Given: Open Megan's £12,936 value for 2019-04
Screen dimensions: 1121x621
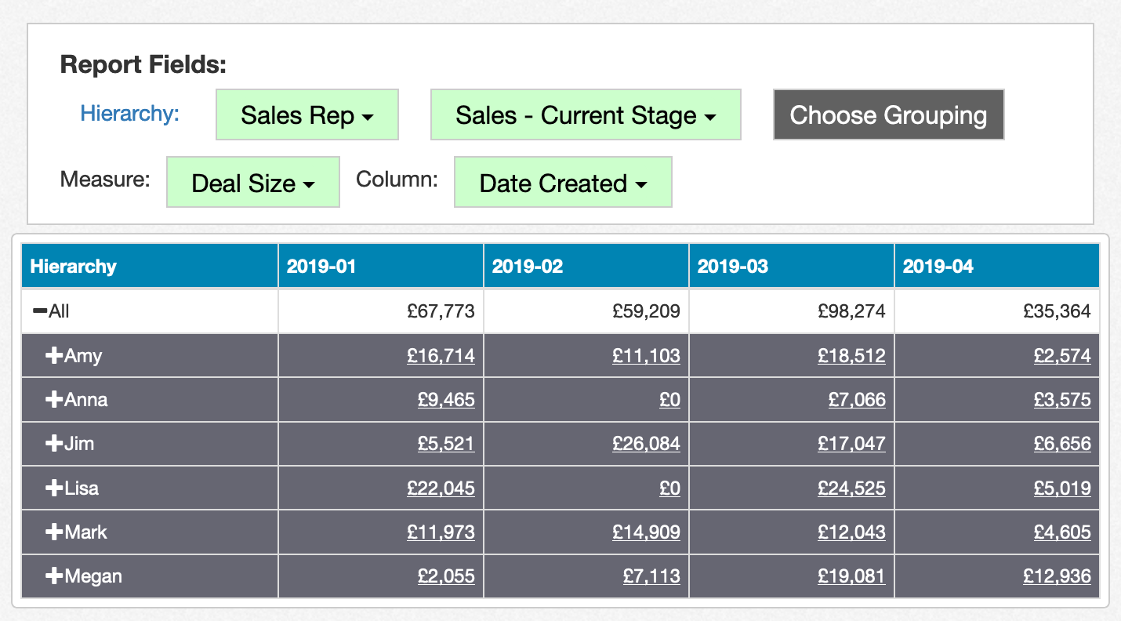Looking at the screenshot, I should (x=1057, y=576).
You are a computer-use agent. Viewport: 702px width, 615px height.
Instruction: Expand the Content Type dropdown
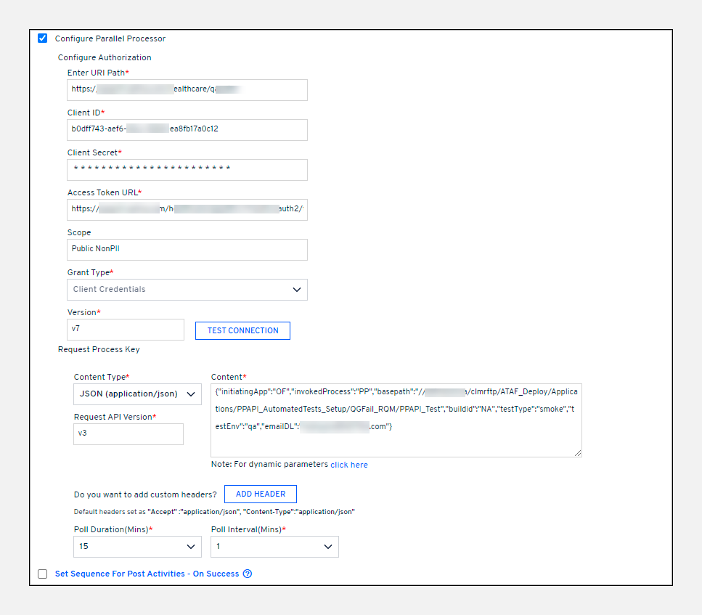[x=137, y=394]
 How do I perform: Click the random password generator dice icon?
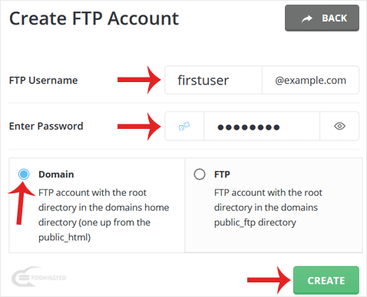[x=184, y=126]
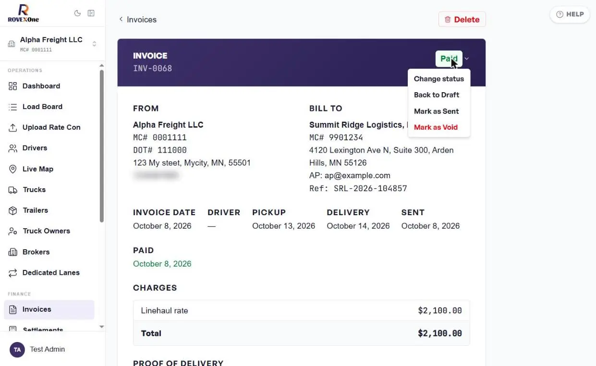Expand the Alpha Freight LLC company switcher
This screenshot has width=596, height=366.
pyautogui.click(x=52, y=44)
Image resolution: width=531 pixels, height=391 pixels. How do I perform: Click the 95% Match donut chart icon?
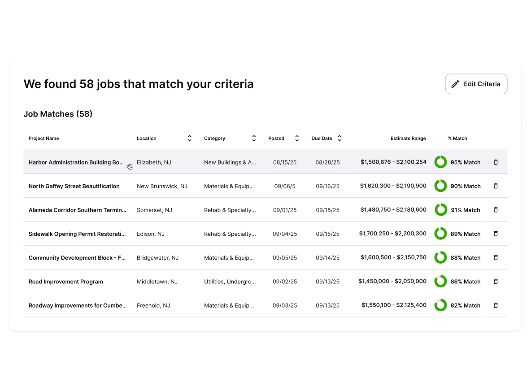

----

**Task statement:**
Print every record above exactly as written, leaving out the pictures.

**Task solution:**
Given: Open Megan's £12,936 value for 2019-04
Screen dimensions: 1121x621
Looking at the screenshot, I should (x=1057, y=576).
You are a computer-use agent. Viewport: 702px width, 615px height.
Instruction: Expand the Content Type dropdown
[x=137, y=394]
 How do I perform: Click the random password generator dice icon?
[x=184, y=126]
Expand the Alpha Freight LLC company switcher
This screenshot has width=596, height=366.
pyautogui.click(x=52, y=44)
Image resolution: width=531 pixels, height=391 pixels. How do I perform: Click the 95% Match donut chart icon?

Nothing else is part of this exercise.